Judge Constance Baker Motley (1921–2005), a civil rights pioneer and judiciary trailblazer, is the 47th honoree in the Black Heritage stamp series.
About Judge Motley
Motley was the first African-American woman to argue a case before the U.S. Supreme Court and the first to serve as a federal judge. A master legal tactician, Motley played a key role in knocking down legal segregation.
She started her career in 1945 when she began working for the future U.S. Supreme Court Justice Thurgood Marshall at the National Association for the Advancement of Colored People (NAACP) Legal Defense and Education Fund (LDF). She would stay 20 years, rising to associate counsel, second from the top.
While at the LDF she sued the University of Mississippi on behalf of James Meredith, who had been refused entrance, and the state of Mississippi on behalf of “Freedom Riders,” who had been jailed while testing the interstate transportation laws.
She also represented Dr. Martin Luther King Jr., after he was arrested for marching in Birmingham, AL, in spring 1963. Motley worked on about 60 cases that reached the Supreme Court. She won nine of the 10 cases she argued before the Court.
In 1966, Motley was nominated by President Lyndon B. Johnson to a seat on the U.S. District Court for the Southern District of New York.

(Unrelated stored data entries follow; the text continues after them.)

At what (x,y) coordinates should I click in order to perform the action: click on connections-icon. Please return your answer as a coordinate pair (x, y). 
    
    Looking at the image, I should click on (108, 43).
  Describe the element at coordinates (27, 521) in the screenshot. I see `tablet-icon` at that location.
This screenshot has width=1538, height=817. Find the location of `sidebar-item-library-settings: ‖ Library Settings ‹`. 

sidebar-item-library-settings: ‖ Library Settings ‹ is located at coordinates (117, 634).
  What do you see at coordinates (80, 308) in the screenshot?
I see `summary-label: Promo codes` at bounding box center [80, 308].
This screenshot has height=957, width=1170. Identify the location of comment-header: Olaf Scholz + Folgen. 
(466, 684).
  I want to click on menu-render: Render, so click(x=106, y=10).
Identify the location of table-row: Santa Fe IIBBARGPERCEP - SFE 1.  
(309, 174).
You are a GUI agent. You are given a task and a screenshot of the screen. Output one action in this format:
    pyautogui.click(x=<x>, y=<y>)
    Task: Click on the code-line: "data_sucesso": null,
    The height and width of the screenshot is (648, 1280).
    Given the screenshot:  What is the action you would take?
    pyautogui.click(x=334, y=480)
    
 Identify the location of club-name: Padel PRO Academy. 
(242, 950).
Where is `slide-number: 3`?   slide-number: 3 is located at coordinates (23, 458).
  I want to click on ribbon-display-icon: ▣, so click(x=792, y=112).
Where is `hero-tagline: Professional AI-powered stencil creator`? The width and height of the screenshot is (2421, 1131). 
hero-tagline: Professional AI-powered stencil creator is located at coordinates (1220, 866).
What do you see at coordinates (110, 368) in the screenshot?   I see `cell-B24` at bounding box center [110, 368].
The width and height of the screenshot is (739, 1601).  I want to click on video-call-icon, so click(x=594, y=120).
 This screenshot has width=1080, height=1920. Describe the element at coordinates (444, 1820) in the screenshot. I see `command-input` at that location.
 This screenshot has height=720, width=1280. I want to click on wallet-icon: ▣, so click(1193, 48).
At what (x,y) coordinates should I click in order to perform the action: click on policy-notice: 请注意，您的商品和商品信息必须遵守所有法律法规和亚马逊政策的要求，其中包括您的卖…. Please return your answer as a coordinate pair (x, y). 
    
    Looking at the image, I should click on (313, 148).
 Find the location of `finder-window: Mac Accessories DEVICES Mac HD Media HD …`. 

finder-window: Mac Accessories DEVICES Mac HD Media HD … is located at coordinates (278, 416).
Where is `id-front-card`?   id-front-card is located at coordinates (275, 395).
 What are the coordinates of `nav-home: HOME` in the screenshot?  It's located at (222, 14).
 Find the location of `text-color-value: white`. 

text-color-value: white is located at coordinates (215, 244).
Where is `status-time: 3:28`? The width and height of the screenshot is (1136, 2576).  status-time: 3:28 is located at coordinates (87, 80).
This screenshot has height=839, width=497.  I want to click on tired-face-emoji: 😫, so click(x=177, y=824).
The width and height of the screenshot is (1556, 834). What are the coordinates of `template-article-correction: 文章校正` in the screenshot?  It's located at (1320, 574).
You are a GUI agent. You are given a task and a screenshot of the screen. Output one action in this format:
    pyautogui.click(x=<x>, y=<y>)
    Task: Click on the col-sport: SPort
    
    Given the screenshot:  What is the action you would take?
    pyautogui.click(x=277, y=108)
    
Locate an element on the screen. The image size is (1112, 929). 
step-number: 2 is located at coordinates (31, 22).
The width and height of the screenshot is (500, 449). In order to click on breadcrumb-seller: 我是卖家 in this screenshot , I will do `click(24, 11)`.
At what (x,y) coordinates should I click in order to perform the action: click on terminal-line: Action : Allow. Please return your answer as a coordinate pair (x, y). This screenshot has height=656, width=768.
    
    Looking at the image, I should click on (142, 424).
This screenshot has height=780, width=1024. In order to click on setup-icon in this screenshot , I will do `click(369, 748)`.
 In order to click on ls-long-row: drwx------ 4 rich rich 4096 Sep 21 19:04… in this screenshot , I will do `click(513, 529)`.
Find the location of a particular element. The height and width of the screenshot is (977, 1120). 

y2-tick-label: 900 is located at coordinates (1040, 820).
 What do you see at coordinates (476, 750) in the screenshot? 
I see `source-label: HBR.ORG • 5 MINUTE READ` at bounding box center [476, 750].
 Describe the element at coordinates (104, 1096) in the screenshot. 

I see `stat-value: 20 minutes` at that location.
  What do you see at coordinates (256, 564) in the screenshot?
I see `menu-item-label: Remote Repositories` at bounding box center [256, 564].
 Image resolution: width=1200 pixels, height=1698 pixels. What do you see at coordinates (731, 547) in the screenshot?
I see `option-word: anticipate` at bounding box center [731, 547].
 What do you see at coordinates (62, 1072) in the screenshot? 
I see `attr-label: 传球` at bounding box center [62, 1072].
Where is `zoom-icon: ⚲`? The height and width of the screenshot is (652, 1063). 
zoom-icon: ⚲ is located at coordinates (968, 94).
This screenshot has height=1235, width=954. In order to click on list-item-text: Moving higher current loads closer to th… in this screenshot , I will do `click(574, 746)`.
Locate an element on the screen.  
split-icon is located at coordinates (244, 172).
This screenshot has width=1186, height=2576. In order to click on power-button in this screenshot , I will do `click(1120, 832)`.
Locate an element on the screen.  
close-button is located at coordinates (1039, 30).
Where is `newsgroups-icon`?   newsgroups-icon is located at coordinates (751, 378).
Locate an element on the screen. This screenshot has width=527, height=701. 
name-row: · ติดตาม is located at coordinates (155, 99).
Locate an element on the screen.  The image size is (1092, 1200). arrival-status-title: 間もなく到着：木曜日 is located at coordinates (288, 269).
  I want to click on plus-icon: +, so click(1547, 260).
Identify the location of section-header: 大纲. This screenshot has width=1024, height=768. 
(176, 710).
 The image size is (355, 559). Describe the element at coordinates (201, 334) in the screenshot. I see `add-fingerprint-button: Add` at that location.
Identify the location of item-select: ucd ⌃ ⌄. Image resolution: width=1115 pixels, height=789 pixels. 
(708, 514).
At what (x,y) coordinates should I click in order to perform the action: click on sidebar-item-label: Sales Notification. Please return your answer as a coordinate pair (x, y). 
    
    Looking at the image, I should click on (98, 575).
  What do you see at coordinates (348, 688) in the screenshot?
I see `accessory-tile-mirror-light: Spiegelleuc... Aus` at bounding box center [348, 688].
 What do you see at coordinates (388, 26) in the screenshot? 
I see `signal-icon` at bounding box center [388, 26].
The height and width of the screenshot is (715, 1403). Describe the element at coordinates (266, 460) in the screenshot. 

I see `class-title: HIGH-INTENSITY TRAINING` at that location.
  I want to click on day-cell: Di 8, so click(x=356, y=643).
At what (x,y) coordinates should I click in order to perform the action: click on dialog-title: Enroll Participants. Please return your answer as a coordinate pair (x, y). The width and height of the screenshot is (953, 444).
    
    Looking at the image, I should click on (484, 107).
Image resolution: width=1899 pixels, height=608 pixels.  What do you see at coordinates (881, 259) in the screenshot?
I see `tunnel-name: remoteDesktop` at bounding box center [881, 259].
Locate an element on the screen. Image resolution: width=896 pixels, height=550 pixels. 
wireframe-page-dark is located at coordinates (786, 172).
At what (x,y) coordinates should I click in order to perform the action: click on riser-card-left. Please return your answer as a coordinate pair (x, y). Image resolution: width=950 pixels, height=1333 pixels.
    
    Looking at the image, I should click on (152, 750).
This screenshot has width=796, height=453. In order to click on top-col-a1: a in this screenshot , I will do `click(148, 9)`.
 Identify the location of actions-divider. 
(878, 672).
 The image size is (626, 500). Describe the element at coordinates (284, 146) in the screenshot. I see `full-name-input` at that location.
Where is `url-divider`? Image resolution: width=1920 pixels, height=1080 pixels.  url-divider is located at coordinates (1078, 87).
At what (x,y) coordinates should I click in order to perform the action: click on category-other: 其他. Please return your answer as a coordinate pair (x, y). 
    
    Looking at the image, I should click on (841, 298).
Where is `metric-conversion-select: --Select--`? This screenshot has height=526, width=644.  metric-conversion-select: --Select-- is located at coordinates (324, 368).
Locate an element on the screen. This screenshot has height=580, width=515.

Motley was sworn in on Sept. 9, 1966, and became the first African-American woman on the federal bench.
Motley was awarded the Presidential Citizens Medal in 2001 by President Bill Clinton. She died Sept. 28, 2005.
About the Stamp
The stamp features a portrait of Motley by internationally acclaimed artist Charly Palmer, based on an Associated Press photograph. Palmer’s signature style involves providing his subjects with dynamic, stylized settings.

For the postage stamp image, Palmer created an arc of lace-like wheel shapes that surround the judge’s head like a halo. He exaggerated a corsage that Motley is wearing in the reference photograph he worked from, setting his subject’s face above a lush arrangement of tropical flowers whose colors are picked up in the background. Faint scratch marks add a nice textural component to the vibrant image.
“For me, painting a portrait isn’t just capturing the likeness, but the spirit,” says Palmer, who notes that he had the chance to speak to the late judge’s son in preparing for the portrait.
Black Heritage Stamp
In 1978, the Postal Service initiated the Black Heritage stamp series, to recognize the achievements of individual African Americans.